- Film Poster
- Directed by: Ted Nicolaou
- Written by: Charles Band (Original Idea) Michael McGann (Story) Ted Nicolaou & Patrick J. Clifton (Screenplay)
- Produced by: Oana Paunescu Vlad Paunescu
- Starring: Gregory Smith; Madeleine Potter; Godfrey James; John Bluthal; Tina Martin;
- Cinematography: Adolfo Bartoli
- Edited by: Gregory Sanders
- Music by: Richard Kosinski William Levine John Zeretzke
- Production companies: Castel Film Romania Full Moon Entertainment
- Distributed by: Moonbeam Entertainment Paramount Home Video
- Release date: October 15, 1996;
- Running time: 95 minutes
- Country: United States
- Language: English

= Spellbreaker: Secret of the Leprechauns =

1996 American fantasy film

Spellbreaker: Secret of the Leprechauns is a 1996 American fantasy film, starring Gregory Smith, Madeleine Potter, Godfrey James, John Bluthal and Tina Martin. It was co-written and directed by Ted Nicolaou.

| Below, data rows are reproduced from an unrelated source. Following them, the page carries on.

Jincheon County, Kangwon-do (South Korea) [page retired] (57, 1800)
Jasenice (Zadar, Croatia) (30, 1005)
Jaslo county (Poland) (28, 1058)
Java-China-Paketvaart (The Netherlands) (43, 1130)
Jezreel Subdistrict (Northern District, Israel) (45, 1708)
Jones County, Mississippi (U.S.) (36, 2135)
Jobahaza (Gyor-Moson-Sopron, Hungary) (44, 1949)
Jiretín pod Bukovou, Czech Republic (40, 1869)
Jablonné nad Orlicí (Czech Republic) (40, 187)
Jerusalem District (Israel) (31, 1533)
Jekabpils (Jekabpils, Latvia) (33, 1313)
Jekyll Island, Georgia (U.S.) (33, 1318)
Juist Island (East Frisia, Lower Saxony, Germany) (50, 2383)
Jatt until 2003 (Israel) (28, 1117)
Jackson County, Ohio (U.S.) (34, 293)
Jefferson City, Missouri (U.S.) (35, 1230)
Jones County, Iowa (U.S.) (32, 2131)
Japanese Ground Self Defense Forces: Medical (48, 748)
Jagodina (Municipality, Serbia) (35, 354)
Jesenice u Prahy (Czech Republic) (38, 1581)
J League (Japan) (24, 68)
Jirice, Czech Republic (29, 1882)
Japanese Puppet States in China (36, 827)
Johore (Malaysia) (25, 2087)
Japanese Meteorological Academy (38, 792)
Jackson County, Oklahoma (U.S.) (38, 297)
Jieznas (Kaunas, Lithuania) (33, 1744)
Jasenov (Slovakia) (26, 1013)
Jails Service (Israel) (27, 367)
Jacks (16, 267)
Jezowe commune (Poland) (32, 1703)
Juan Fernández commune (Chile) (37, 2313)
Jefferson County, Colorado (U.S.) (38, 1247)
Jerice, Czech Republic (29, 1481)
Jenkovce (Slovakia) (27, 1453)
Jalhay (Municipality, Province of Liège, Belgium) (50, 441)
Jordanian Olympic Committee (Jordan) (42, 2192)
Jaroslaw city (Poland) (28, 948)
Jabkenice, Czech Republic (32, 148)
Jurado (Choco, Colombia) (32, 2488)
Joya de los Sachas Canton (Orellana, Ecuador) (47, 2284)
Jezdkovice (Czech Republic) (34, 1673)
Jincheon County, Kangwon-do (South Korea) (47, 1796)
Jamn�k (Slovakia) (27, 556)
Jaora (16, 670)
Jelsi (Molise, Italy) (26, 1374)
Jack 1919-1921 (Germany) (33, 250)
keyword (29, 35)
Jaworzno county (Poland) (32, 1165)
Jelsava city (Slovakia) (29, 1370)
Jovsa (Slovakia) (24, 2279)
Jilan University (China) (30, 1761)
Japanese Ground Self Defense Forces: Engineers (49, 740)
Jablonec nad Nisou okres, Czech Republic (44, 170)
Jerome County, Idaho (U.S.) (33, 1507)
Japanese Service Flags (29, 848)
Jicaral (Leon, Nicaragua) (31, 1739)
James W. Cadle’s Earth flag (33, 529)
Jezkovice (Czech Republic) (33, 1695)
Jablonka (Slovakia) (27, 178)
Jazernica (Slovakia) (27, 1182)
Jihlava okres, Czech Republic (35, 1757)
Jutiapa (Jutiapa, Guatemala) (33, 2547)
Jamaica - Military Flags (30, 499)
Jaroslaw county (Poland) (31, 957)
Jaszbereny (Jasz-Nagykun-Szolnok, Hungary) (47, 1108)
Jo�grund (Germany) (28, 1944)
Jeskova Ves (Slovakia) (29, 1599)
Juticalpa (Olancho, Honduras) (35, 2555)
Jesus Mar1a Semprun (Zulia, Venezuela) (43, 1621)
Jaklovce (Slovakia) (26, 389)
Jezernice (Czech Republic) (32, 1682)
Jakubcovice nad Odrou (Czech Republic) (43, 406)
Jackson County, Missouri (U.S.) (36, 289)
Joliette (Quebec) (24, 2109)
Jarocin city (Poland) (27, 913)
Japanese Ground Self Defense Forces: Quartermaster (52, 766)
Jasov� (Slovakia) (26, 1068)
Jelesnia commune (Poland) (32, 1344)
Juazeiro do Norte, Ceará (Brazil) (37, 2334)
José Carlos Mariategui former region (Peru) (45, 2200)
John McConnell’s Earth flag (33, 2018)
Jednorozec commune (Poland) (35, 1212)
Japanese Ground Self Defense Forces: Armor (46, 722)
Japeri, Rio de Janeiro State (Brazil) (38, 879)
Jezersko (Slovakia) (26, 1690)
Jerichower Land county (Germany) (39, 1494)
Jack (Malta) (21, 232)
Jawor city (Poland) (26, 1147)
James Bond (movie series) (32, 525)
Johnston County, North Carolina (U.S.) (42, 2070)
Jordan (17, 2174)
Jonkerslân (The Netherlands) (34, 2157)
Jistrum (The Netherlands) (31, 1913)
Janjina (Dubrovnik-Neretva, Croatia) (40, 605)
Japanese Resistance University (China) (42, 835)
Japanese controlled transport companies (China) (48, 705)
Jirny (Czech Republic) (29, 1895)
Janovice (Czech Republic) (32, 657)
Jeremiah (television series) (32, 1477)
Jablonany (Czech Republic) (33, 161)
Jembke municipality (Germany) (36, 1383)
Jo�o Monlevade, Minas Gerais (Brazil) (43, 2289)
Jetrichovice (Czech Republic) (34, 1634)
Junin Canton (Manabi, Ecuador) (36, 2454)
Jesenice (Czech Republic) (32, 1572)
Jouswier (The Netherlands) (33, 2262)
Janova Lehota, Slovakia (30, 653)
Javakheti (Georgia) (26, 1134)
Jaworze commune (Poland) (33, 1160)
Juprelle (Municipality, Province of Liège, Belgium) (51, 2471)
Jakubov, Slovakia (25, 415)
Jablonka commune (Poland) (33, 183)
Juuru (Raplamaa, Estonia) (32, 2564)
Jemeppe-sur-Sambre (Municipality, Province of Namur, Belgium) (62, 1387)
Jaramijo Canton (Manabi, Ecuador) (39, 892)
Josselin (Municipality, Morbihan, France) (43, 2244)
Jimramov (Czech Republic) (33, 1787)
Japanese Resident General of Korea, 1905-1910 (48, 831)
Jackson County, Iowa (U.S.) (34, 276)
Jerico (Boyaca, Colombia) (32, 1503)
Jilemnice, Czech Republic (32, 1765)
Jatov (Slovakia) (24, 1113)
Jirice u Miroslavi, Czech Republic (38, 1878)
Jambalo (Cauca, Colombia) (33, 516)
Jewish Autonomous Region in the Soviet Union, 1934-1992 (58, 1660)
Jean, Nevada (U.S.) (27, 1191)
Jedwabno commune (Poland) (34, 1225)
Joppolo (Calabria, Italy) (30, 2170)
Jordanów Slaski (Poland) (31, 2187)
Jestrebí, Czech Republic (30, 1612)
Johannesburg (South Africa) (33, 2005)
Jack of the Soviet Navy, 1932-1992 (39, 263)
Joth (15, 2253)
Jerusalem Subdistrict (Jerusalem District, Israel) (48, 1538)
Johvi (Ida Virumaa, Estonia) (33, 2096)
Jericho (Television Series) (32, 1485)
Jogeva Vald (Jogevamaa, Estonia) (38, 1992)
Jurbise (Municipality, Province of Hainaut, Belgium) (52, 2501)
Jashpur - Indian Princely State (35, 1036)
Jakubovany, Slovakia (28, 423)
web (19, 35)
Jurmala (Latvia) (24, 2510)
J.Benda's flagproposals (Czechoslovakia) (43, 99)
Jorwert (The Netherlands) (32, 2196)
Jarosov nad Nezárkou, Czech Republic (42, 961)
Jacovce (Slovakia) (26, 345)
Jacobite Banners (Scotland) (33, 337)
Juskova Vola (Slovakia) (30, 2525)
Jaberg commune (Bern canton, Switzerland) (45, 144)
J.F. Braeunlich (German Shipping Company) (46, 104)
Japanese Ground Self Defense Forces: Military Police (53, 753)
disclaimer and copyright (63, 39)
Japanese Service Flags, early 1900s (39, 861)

The film is a sequel to Leapin’ Leprechauns! and both movies were filmed back-to-back in Romania.

==Plot==
In this sequel, Mikey travels on vacation to Ireland intending to spend sometime with his grandpa, Michael. Now, they will live another great adventure in the leprechauns's world.

==Cast==
- Gregory Smith as Mikey Dennehy
- Madeleine Potter as Morgan / Nula
- Godfrey James as King Kevin
- John Bluthal as Michael Dennehy
- Tina Martin as Maeve, Queen of the Fairies

==Reception==
Monster Hunter gave the film a bad review, however noting that it is better than its predecessor: "Keeping the action set in Ireland, dispensing with the lame family drama and ramping up the action up to and including a trip to the underworld where poor Mikey is forced into a leather harness so he can haul the steamer trunk full of leprechauns and his now shrunken grandfather(!) easily make Spellbreaker a two-leaf clover film to Leapin’ Leprechauns!‘s one-leaf clover blarney. And if it’s all resolved with a bit of leprechaun wish deus ex machina that seemed made up on the spot, well, that’s just something to be chalked up to the mysterious ways of those tricky Fairy Folk, right?". TV Guide gave Spellbreaker two out of five stars, stating: "even kids may be disappointed by the cheap special effects, with a crude illusion of miniaturization attempted merely by posing "leprechauns" as far away from the camera as possible, with magnified objects in the foreground. On the other hand, ornate costumes and interiors (even a properly spooky, fiery Underworld) are quite impressive, and most likely creditable to the opera and theater craftspeople of Bucharest.